Einde inhoudsopgave
Besluit vaste inrichting Nederlandse btw-regelgeving
2.1 Algemeen
Geldend
Geldend vanaf 19-12-2020
- Bronpublicatie:
17-12-2020, Stcrt. 2020, 62975 (uitgifte: 18-12-2020, regelingnummer: 2020-25513)
- Inwerkingtreding
19-12-2020
- Bronpublicatie inwerkingtreding:
17-12-2020, Stcrt. 2020, 62975 (uitgifte: 18-12-2020, regelingnummer: 2020-25513)
- Vakgebied(en)
Omzetbelasting / Plaats van levering en dienst
De vaste inrichting is een fiscaalrechtelijk instrument dat wordt toegepast om te komen tot een fiscaal-rationele toepassing van de btw-regelgeving. Artikel 11 van de uitvoeringsverordening omschrijft twee categorieën vaste inrichtingen voor de toepassing van de plaats van dienst-bepalingen. Artikel 11, lid 1, van de uitvoeringsverordening geeft een omschrijving van de zo te noemen inkoop-vaste inrichting.

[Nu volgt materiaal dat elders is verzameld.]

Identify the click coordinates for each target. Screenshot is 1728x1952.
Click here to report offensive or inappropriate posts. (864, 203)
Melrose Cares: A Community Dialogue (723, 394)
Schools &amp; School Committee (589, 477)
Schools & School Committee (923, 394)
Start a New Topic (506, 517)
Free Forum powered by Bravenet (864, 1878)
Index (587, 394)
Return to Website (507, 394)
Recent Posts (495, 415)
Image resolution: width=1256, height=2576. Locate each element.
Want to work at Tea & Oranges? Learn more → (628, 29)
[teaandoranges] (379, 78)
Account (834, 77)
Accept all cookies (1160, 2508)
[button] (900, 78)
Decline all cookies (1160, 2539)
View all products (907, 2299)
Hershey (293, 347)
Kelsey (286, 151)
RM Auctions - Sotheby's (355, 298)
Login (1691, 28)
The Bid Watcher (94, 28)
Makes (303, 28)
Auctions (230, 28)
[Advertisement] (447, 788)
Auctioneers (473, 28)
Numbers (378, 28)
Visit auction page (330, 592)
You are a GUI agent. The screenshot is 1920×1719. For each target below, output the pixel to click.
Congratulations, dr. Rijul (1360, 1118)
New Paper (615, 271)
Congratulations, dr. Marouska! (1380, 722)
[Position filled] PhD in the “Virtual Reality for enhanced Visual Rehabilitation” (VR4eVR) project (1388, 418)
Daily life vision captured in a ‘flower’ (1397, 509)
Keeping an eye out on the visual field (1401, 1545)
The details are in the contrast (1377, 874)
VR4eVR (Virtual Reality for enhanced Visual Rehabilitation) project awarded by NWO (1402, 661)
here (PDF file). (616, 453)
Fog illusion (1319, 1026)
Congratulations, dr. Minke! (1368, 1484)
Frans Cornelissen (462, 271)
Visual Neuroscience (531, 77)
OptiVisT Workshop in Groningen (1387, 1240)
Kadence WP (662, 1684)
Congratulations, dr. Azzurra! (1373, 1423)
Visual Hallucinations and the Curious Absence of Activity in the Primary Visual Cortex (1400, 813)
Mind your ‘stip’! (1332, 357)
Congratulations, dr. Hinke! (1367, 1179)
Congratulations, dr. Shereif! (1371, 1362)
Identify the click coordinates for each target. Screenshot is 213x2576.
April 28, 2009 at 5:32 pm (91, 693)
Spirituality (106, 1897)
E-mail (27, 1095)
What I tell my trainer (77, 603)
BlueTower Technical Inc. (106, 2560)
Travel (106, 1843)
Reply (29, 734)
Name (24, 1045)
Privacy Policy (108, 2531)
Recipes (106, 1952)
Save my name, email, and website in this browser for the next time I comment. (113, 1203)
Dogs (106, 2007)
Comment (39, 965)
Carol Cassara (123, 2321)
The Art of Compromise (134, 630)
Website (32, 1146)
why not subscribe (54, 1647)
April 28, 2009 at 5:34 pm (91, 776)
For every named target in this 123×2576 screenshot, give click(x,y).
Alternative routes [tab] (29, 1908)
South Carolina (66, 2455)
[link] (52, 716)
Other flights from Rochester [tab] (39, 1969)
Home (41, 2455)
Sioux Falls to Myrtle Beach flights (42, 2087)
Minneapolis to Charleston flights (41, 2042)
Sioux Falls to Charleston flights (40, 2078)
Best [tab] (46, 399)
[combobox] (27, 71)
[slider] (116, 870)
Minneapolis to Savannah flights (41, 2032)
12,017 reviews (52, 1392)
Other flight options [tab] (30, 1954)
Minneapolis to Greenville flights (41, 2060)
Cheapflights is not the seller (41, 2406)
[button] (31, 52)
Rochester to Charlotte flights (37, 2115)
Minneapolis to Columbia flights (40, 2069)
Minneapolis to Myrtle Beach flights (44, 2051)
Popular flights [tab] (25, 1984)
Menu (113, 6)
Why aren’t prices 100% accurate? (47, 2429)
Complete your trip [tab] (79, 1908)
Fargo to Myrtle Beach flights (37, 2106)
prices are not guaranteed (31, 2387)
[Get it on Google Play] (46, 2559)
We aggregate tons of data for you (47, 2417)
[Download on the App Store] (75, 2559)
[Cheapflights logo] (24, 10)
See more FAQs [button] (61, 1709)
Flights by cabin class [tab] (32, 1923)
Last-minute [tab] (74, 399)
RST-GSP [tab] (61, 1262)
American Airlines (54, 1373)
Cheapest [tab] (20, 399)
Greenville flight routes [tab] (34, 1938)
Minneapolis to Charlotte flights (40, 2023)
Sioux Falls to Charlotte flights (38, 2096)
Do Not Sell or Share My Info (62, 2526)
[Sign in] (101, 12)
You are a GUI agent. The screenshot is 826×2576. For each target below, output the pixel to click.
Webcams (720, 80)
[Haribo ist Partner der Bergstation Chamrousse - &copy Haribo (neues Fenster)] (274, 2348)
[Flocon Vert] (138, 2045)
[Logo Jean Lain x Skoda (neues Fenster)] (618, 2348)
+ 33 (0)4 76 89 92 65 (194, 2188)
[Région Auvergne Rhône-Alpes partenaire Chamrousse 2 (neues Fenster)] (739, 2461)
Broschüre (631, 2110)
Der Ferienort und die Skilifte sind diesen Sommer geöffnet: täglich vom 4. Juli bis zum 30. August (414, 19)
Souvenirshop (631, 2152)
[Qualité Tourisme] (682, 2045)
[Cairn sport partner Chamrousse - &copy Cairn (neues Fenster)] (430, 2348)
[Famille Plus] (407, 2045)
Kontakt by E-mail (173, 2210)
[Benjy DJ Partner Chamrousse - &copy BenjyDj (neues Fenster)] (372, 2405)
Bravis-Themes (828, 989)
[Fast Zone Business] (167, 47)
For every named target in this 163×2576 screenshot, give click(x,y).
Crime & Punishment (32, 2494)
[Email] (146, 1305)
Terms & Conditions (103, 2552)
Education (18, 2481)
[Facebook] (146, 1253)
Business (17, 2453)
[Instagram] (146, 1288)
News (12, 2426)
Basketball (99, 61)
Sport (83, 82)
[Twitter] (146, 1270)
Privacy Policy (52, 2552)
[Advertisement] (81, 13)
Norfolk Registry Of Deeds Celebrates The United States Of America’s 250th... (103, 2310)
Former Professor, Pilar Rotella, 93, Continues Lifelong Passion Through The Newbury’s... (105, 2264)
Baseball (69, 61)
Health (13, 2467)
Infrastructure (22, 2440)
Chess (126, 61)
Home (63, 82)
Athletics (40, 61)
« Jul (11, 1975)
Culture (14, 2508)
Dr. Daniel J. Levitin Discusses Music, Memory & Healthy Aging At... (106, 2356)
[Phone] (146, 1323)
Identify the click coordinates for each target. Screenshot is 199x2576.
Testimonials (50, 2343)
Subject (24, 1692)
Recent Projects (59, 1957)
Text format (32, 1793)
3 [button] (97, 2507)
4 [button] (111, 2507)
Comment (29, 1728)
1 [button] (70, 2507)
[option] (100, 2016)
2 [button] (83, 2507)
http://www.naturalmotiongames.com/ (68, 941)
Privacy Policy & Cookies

Het belang van de inkoop-vaste inrichting is beperkt: de inkoop-vaste inrichting is alleen relevant voor de btw-heffing bij B2B-diensten en de (eventuele) verlegging van de btw-heffing daarbij. In onderdeel 5 wordt nader ingegaan op het belang en de btw-gevolgen van de aanwezigheid van een inkoop-vaste inrichting in Nederland. Artikel 11, lid 2, van de uitvoeringsverordening bevat een omschrijving van de vaste inrichting die prestaties aan derden verricht. Deze omschrijving ziet op de reguliere vaste inrichting, waarvan de reikwijdte vóór de totstandkoming van de uitvoeringsverordening via onder meer de jurisprudentie van het HvJ is ontwikkeld. De in artikel 11, lid 2, van de uitvoeringsverordening opgenomen omschrijving voor de (reguliere) vaste inrichting is niet alleen relevant voor de btw-heffing bij B2B-diensten, maar voor de toepassing van de gehele btw-regelgeving. Deze vaste inrichting wordt voor de btw-heffing geregistreerd bij de lokale competente inspecteur, terwijl de inkoop-vaste inrichting voor de verlegging van de btw-heffing wordt geregistreerd bij Belastingdienst Buitenland/Heerlen. In de onderdelen 2.2 t/m 4 en 6 t/m 8 wordt nader ingegaan op de reguliere vaste inrichting.